I think when that kind of lithotripsy was developed, there was a lot of missed opportunity to tune the frequency to resonate with the stones. What we're doing instead is high-intensity focused ultrasound. You have an array of ultrasonic elements that can each fire independently, so you have a lot of flexibility to design waves. When you make shockwaves in the traditional way, there's much less opportunity to tailor the shockwave to different conditions, to different kinds of stones of different shapes and different materials.
What benefits does burst-wave lithotripsy have compared to traditional lithotripsy?
There is a whole suite of them, which I think makes it really exciting. Because the amplitude of the waves is lower, there's less danger of collateral damage to nearby tissue, so the procedure is much less painful. So, it's envisioned you would not need anesthesia.
There's also the fact that this device is a lot cheaper to make than a full shockwave lithotripter. A urologist could afford to buy this for their office, whereas a traditional lithotripter can cost many hundreds of thousands of dollars; these instruments are often found in hospitals or specialized clinics. This could have a much lower barrier to entry.

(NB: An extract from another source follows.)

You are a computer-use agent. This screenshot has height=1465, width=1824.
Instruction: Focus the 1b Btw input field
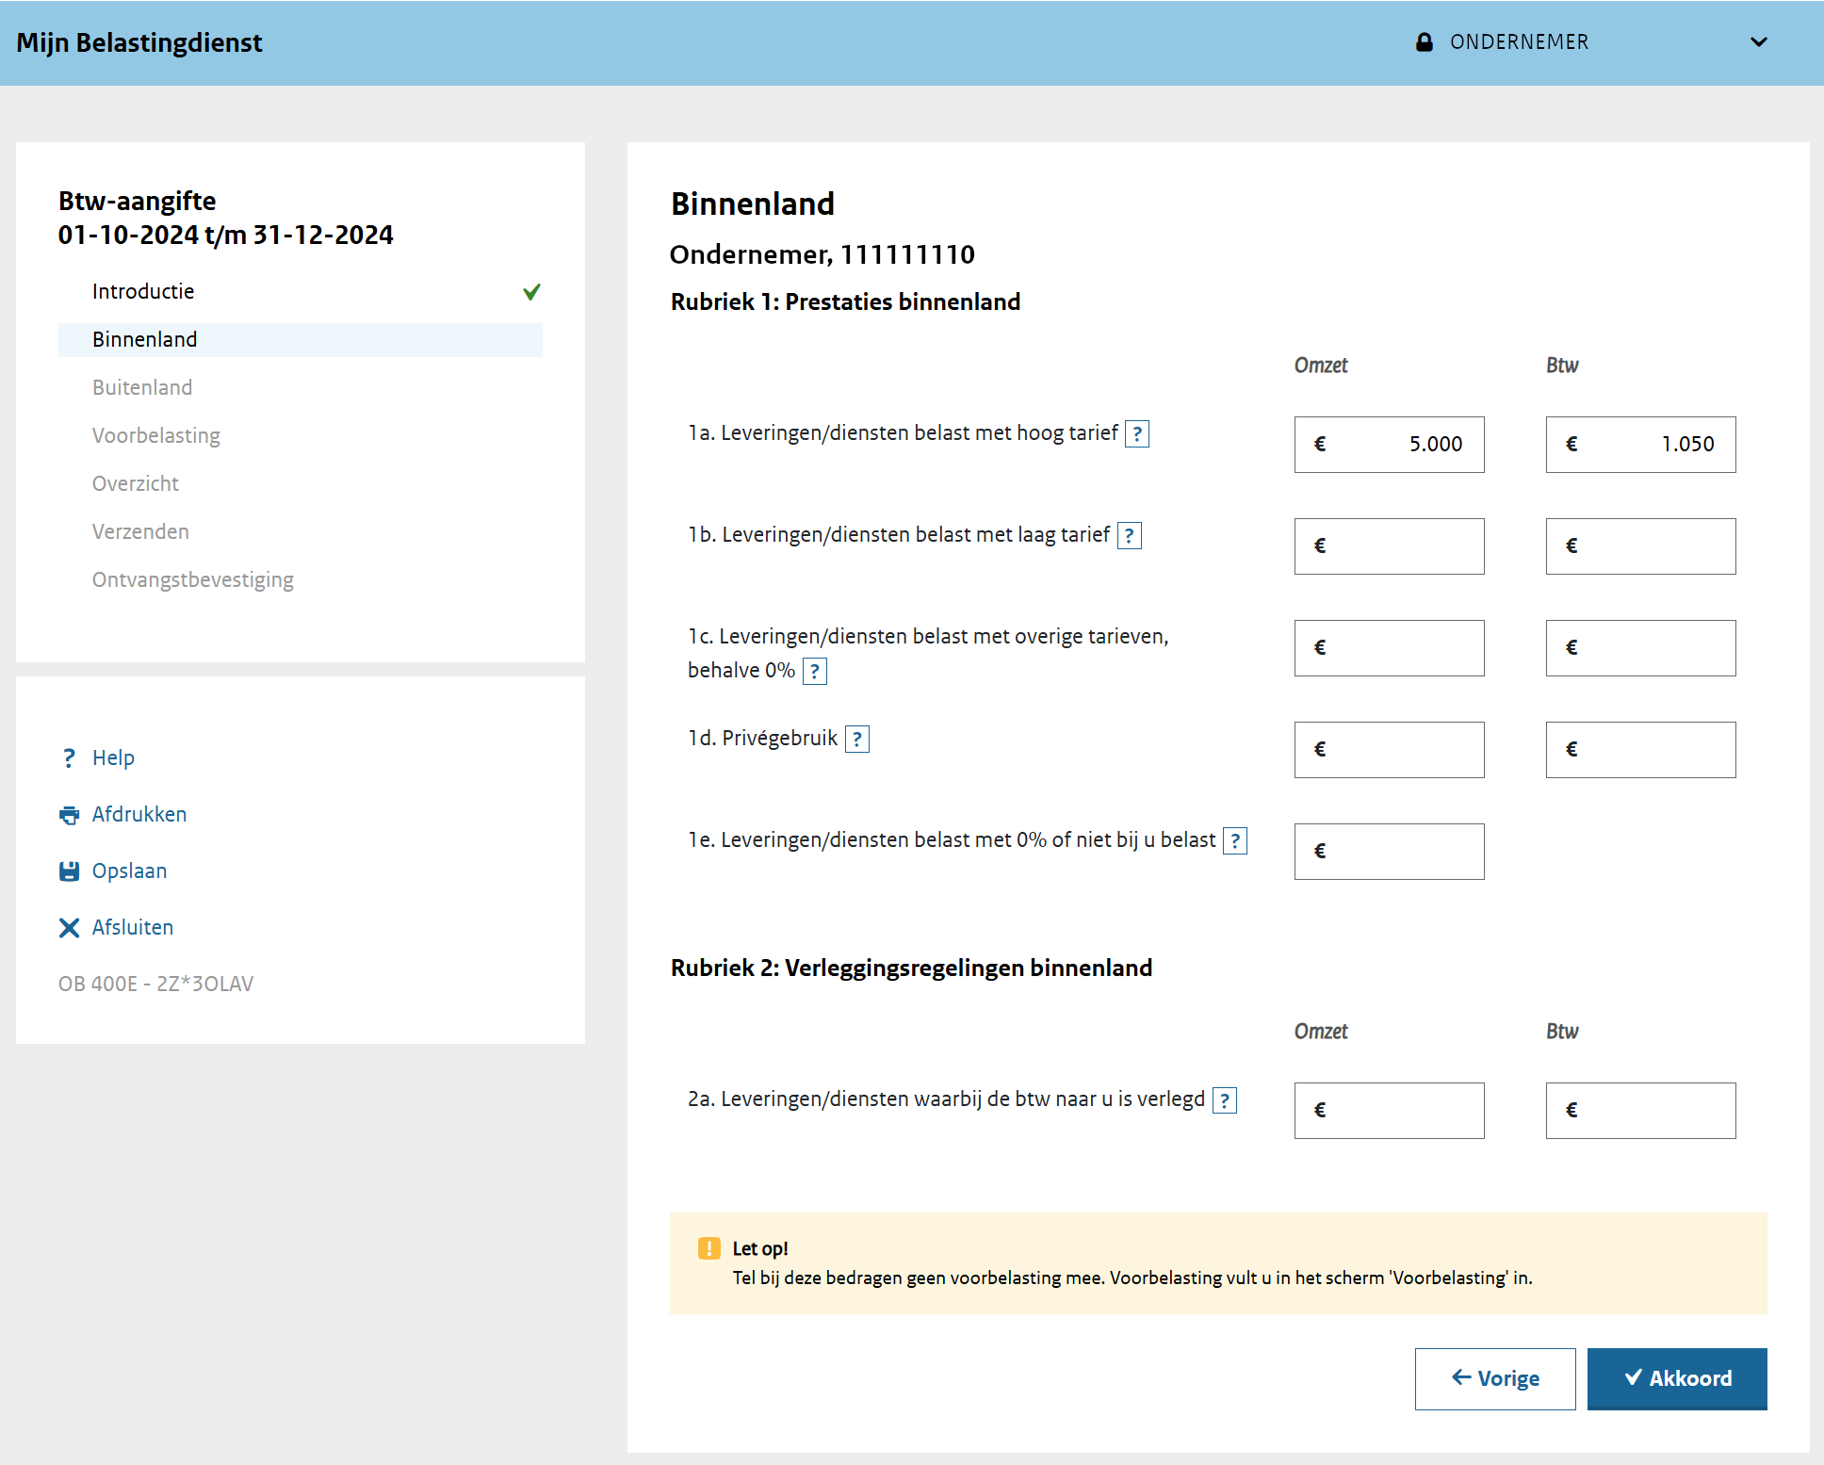pyautogui.click(x=1640, y=546)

What is next for the work?
We're just now at the point where we have a really good simulation model that we can use to optimize the technology. We're finding optimal waveforms that build resonances that maximize the amount of strain energy we can induce in the stone. It's similar to how an opera singer might shatter a wine glass by singing at the right pitch. We're also starting to build feedback into these devices so they can be more autonomous and adapt themselves instead of the physician having to rely on their own intuition.
There's a small company called SonoMotion that's a spinoff from the University of Washington team that is building these devices and doing clinical trials with dozens of patients. The results look promising so far.
What is it like to work on something that can so directly improve people's lives and health?
It's humbling. I can't connect the science I do directly to patients, but I work with people who do. I'm just amazed at how physicians and scientists in the health world take basic science and apply it to help people.